Thursday, January 19, 2012

Readjustment


When you start calling a place home, it is difficult to forget what it taught you. After living in Korea for a year and a half, Korea became a place that left a deep impression on me and gave me habits that will never leave me. I never thought readjusting to American society would be so difficult.

Crowds I am used to, so trips to the mall or grocery store to pick up small things came with ease. It is things like driving and dressing that cause me the greatest trouble.

Crossing a street still takes 5 seconds of hesitation, making sure no one will run the red light and hit me. Traffic is now doable. I’m no longer constantly on edge for people looking for 5 feet to cut me off. But with every car’s swerve, I hold my breath, waiting for them to rush into my lane. I feel danger.

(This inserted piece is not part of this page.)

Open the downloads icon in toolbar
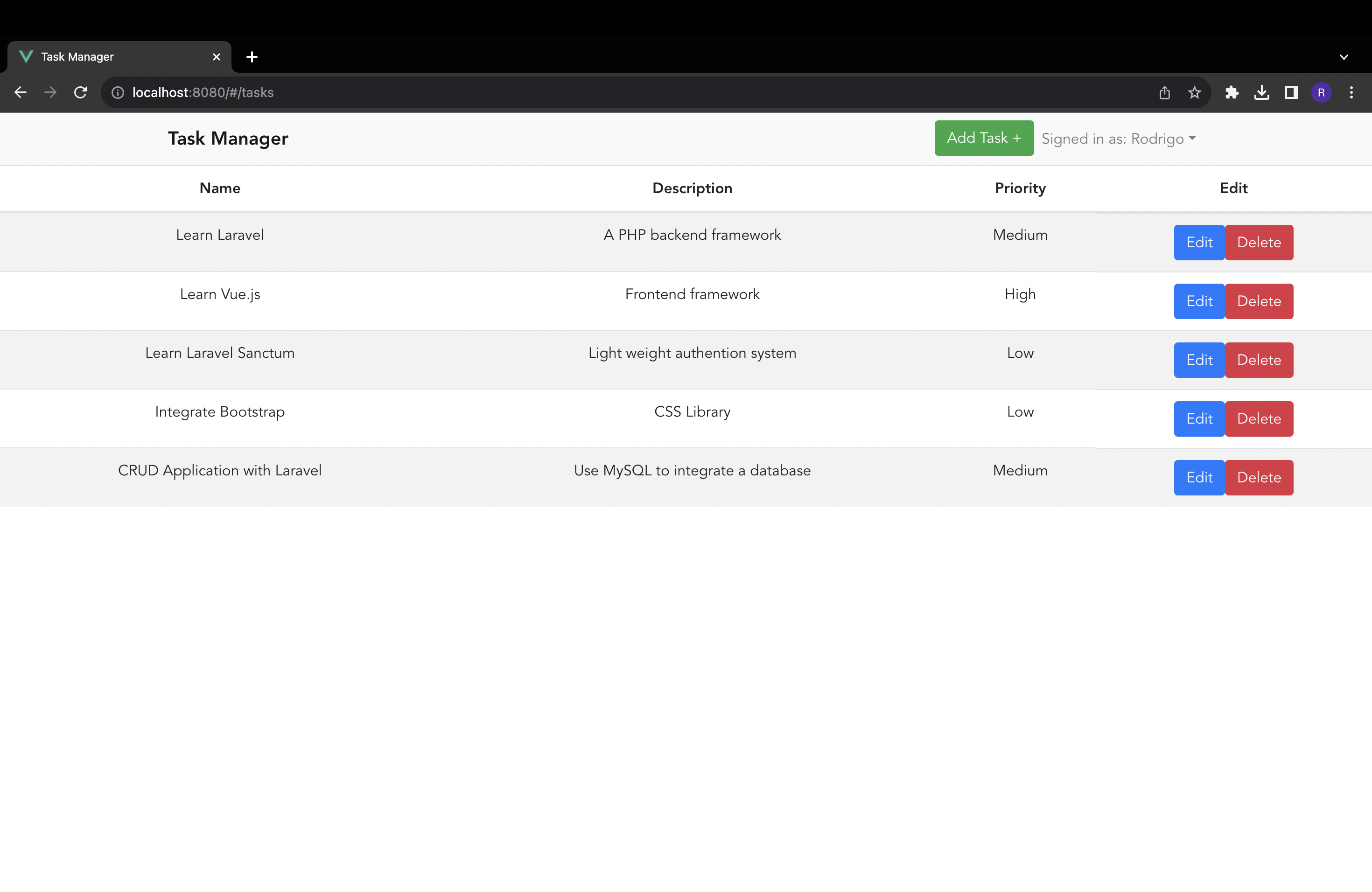The image size is (1372, 892). click(1262, 92)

Dressing, I am finding, has become the hardest to get used to. There was not a day in Korea where I went without make-up. There was not a day where I did not dress my best to attend class or merely walk on the streets. But, amongst this sea of American students, I now stand out. My hair is neatly kept, a fresh layer of make-up is applied to my face, and of course, I am wearing fine clothes. I sit wearing these things amongst ranks of sweatshirt and pajama clad students. I am alone.

I walk through campus, amazed by the amount of space it takes up. Why does it need this much space? Why is it organized like this? Nothing flows. The buildings are harsh and obtuse, haphazardly placed throughout dusty ground with no consideration of how it fits in its surroundings. I cringe.

As I walk past campus food courts, I shudder, nearly pinching my nose shut. I am amazed at how fatty and fried the foods are. There is no consideration for health. The price shocks me even more. I can get a single sandwich for $5 whereas I used to be able to a get a full me with side dishes for $3. My wallet aches.

When classes begin, I find myself sighing with relief; there are quizzes AND homework assignments, not just 2 exams. I look at the students around me who groan about the course load, but I smile. I am a better student?

Korea is still in me. A month should have been enough time to adjust myself back into Western society, yet here I am, still stuck in the East. I am alone. I am singled out. I am special. I know the world.